*Request:*
Continue the Sentinel-2 vegetation index tutorial from where it stops, starting after its last line.

In mapme-initiative/mapme.vegetation: Tool chain for Sentinel-2 L2A processing

knitr::opts_chunk$set(echo = TRUE)

Introduction

This document describes the process to retrieve a dense time series of vegetation indices based on S2 data. It is meant as a practical showcase for the functionality of downloading, spatio-temporal aggregation and calculation of indices implemented in the mapme.vegetation package. While a lot of common tasks are implemented to work almost automatically based on few user inputs, it is important to realize how these routines work together to achieve the overall aim of a remote sensing project. For example, the exact behavior of the temporal aggregation of remote sensing data depends on the project needs. It is important that users familiarize themselves with the package's functionality so that they can adapt custom solutions for their own projects.

Getting Started

In this document we will use as an area of interest (AOI) a number of polygons located in Pakistan that is shipped together with the source code of this package. That way, the R Markdown file used to process this vignette can be used as a starting point for new users to follow the workflow on their own machine.

The first step is to make sure that the mapme.vegetation package is properly installed. Issuing the following command in your R session should install the necessary R dependencies for the package to work.

if(!"devtools" %in% installed.packages()[,2]){
  install.packages("devtools")
}
devtools::install_github("mapme-initiative/mapme.vegetation", dependencies = TRUE)

Since the successful use of the package will also depend on some functionality from other packages, after the installation we will load necessary pacakges in our R session. These packages should have been installed during the function call above. However, if loading a package via library(pkg) should fail install them explicitly via install.package("pkg").

library(mapme.vegetation)
library(sf)       # operations on vector data
library(terra)    # operations on raster data
library(stringr)  # operations on strings
library(dplyr)    # tidyverse tabular data management
library(magrittr) # tidyverse pipe implementation
library(zoo)
library(ggplot2)
library(signal)
library(tidyr)
library(bfast)

Loading the AOI

As mentioned above, we will use an AOI that is shipped with the mapme.vegetation package. To load it as an sf-object into the current session we query for the local path to the package installation.

aoi = st_read(system.file("extdata", "testregion.gpkg", package = "mapme.vegetation"))
aoi = st_read("../../Somaliland/SV1-02_20190814_L2A0000907559_1012000650010001_01.shp")

*Material:*

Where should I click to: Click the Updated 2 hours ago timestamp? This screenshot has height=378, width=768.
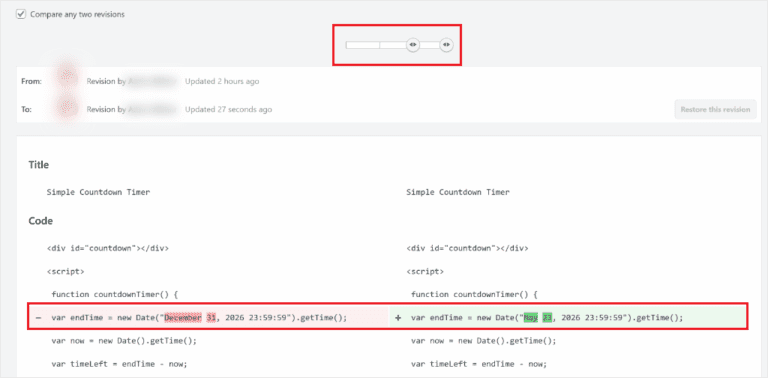click(222, 81)
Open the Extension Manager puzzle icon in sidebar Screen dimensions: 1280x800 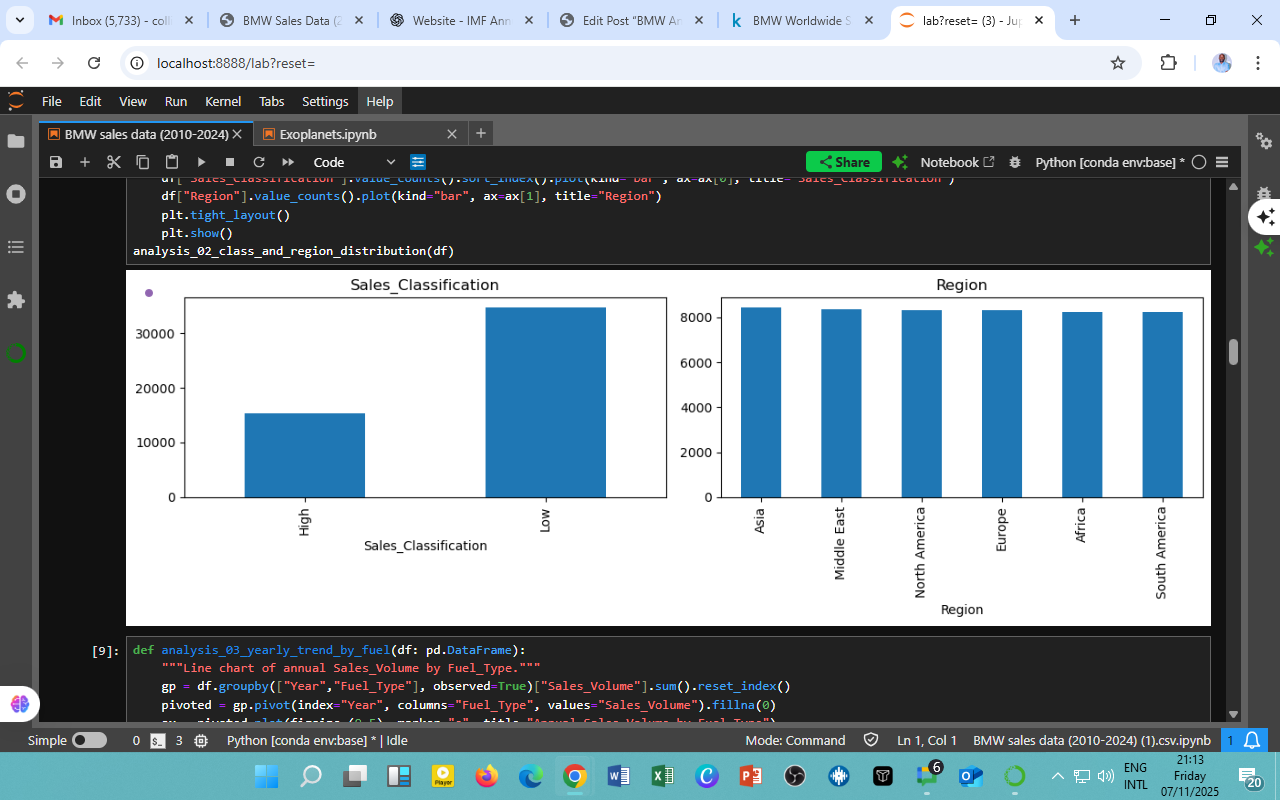pos(16,300)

*Output:*
Downloading S2 L2A data

We will proceed with downloading matching data sets. We specify the collection we are interested in. In this case it is the Sentinel-2 L2A collection in the Cloud optimized GeoTiff format on AWS cloud. In the spatial domain we will query the bounding box of our AOI because all scenes which intersect with this area are generally of interest to us. Secondly, we restrict the search to scenes with an overflight date between January, 1st 2018 to December, 31th 2020, so we query for three consecutive years. With the period parameter we indicate that we are interested in the complete time series and not only in a seasonal query meaning that the months of the after and before parameters are queried for each year. Additionally we add a filter to only include scenes which show cloud cover less than 25 % so we exclude the most cloudy scenes from the download. We also specify an existing output directory where the files will be written to.

collection = "sentinel-s2-l2a-cogs"
bbox = as.numeric(st_bbox(aoi))
after = "2015-01-01"
before = "2021-04-13"
period = "full"
max.cloud = 90
assets = c("B02", "B04", "B08", "SCL")
outdir = "test/sentinel/"

Starting download the download is than as easy as:

items = download_aws(collection = collection,
             bbox = bbox,
             after = after,
             before = before,
             period = period,
             max.cloud = max.cloud,
             assets = assets,
             outdir = outdir,
             query_only = T)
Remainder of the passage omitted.